Martha Parke Custis was Martha Washington and Daniel Parke Custis's youngest child. Known to the family as Patsy, Custis had a particularly difficult life. Patsy was only a toddler when her mother married George Washington. By the time Patsy was eleven or twelve, she experienced frequent seizures.

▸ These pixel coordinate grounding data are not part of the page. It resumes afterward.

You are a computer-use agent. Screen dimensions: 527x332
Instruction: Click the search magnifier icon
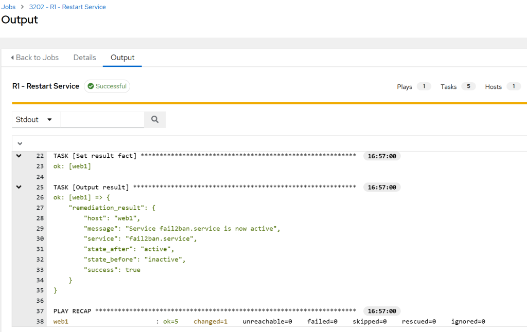pos(154,119)
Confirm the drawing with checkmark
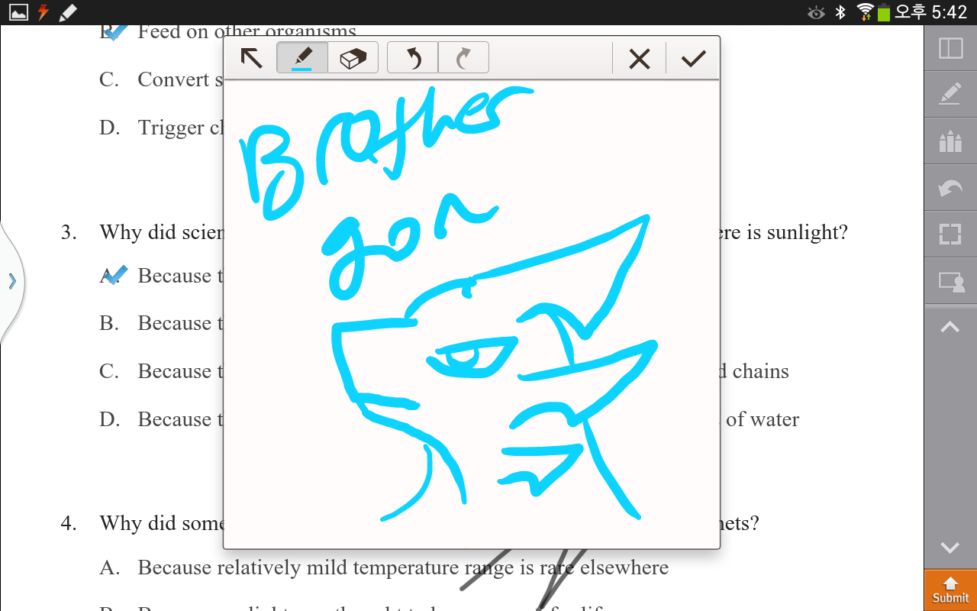Image resolution: width=977 pixels, height=611 pixels. tap(693, 59)
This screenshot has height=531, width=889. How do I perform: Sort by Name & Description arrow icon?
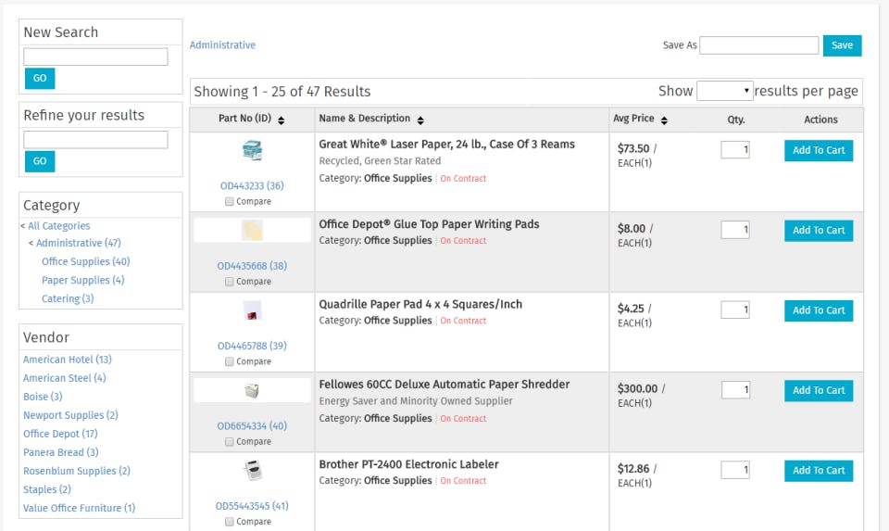pyautogui.click(x=420, y=120)
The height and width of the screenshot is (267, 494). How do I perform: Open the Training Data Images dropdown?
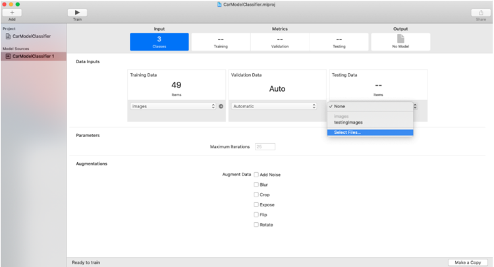tap(173, 106)
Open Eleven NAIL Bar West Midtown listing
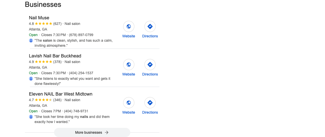Viewport: 325px width, 137px height. click(x=61, y=94)
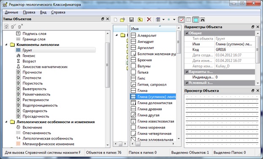Collapse the Общие section in parameters
The image size is (263, 159).
click(187, 33)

The Washingtons tried everything that medical science and home remedies could recommend at the time. Potential cures ranged from medicines such as "a vial of Nervous Drops" (valerian, a plant), "Nervous Powders," "a large Julep," musk capsules, mercury, Peruvian bark, and ether. Other attempted cures including bleeding, purges, the purchase of an iron ring for the girl to wear, and the mineral waters at Warm Springs, Virginia.1
One doctor even recommended special diets and lifestyle modifications, writing to Martha Washington that: "I imagine it will be unnecessary to assure Miss Custis that I have the greatest Hopes her Happiness will be much promoted by regular moderate Exercise [sic], temperate living . . .and her being attentive to keep her Body cool and open …by the use of Barley Water and light cooling Food."2
The Washingtons consulted with numerous doctors in Alexandria, Fredericksburg, and Williamsburg, Virginia to no avail.3 Patsy's seizures increased in both frequency and severity over the years. In the summer of 1770, George Washington kept a log of these episodes in the margins of a printed calendar in his almanac. Of the eighty-six days in this period, Patsy had seizures on twenty-six days, often as many as two per day.4
Patsy died in the summer of 1773 when she was only 17 years old. In his diary, George Washington wrote simply on June 19th, 1773: "At home all day. About five oclock poor Patcy Custis Died Suddenly."5
The details of this tragic event, however, can be pieced together from family letters and the recollections of those who were present. A number of family members were visiting Mount Vernon. Around four in the afternoon after everyone had finished dinner, Patsy and Eleanor Calvert (then the fiancee of Patsy's brother, John Parke Custis) were talking quietly. Patsy went to her room to retrieve a recent letter from her brother who was away at college in New York. Hearing a strange noise coming from Patsy's room, Calvert found the young woman on the floor in the throes of a life-threatening seizure. Patsy was moved onto the bed.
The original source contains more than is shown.